The Alabama State Flag
Though Alabama entered the Union in 1819, it wasn't until the state seceded from the Union in 1861 that Alabamans adopted a flag of their own. At the Secession Convention of January 11, 1861, distressed Alabama citizens decided to withdraw from the Union of the United States. At the same time, they adopted their own flag. Designed by a group of Montgomery women, the "Secession Convention Flag" became Alabama's first official flag. Because Alabama had left the union, the flag was often referred to as the "Republic of Alabama flag."
The Republic of Alabama flag displayed a different scene on each side.
The Republic of Alabama flag did not fly long.
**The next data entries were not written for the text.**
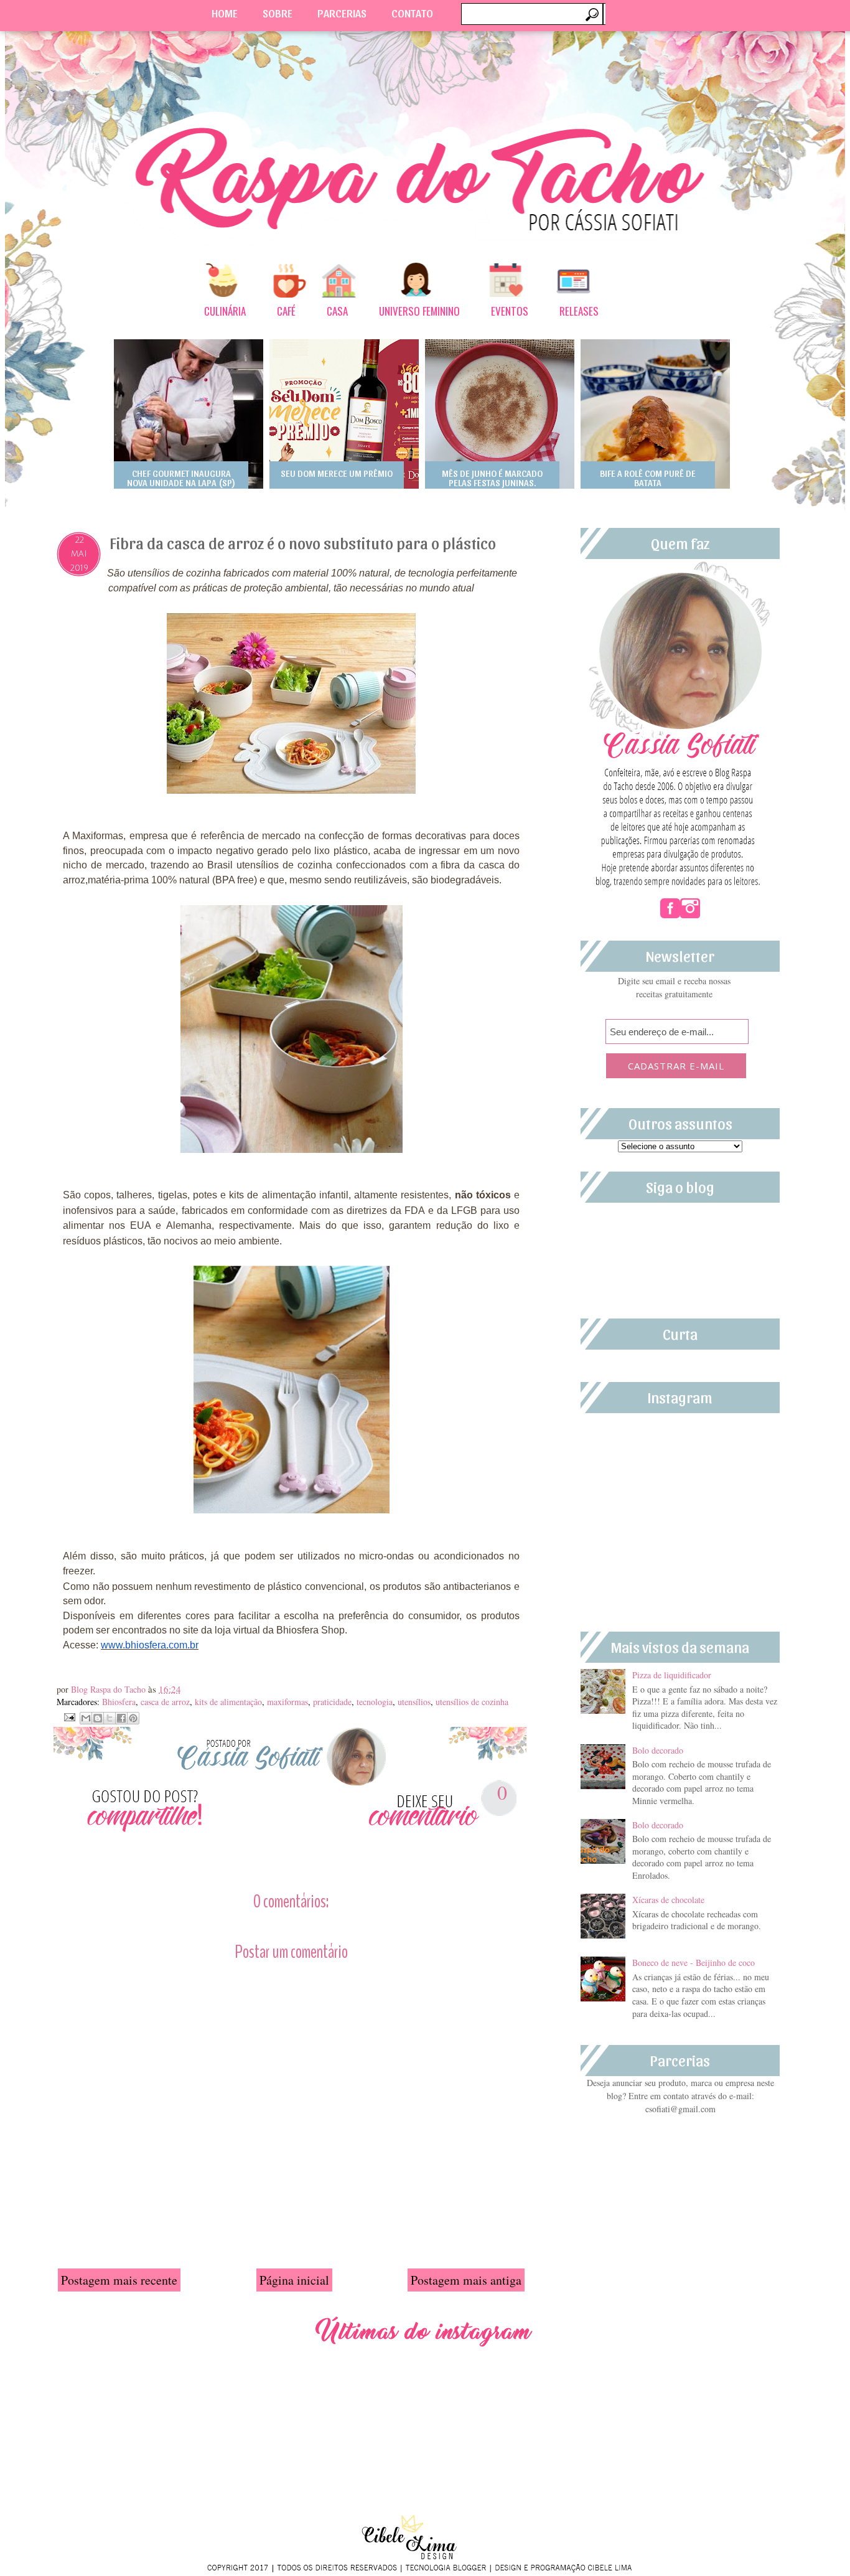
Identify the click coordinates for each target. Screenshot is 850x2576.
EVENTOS (509, 311)
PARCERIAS (342, 12)
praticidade (332, 1702)
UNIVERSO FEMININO (419, 311)
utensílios (414, 1702)
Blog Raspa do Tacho (109, 1689)
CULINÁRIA (225, 311)
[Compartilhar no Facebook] (121, 1718)
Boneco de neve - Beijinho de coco (693, 1962)
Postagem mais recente (119, 2280)
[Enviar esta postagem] (68, 1715)
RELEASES (579, 311)
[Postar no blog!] (97, 1718)
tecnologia (375, 1702)
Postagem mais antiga (466, 2280)
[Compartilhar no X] (109, 1718)
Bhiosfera (119, 1702)
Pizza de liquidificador (671, 1675)
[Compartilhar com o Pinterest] (133, 1718)
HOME (225, 12)
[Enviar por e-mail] (86, 1718)
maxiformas (287, 1702)
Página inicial (294, 2280)
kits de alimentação (228, 1702)
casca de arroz (165, 1702)
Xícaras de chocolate (668, 1900)
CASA (337, 311)
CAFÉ (286, 311)
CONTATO (412, 12)
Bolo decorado (657, 1750)
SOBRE (277, 12)
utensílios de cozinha (472, 1702)
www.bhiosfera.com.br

On February 10, 1861, one month after it was adopted, the flag was damaged in a severe storm and was moved to the Governor's office, never to fly over Alabama again.
Without a flag of their own, Alabamans rallied under the flags of the Confederate States of America. From March 4, 1861 until April, 1865 one of two Confederate National Flags waved over Alabama soil.
After the war, the flag of the United States was raised over the state. It flew until 1891 when Alabama finally decided on a design for a unique state flag.
Four years later, on February 16, 1895, 76 years after being admitted to the Union, the Alabama Legislature authorized the "crimson cross of St. Andrew on a field of white" as its official flag in the Acts of Alabama. Reminiscent of the Confederate battle flag, it was designated that the crimson bars were not to be less than six inches broad and were to extend diagonally across the flag. Because Act 383 did not specify a particular format, the flag is sometimes depicted as a square and at other times depicted as a rectangle.
For 141 years the crimson cross has flown proudly over the state of Alabama.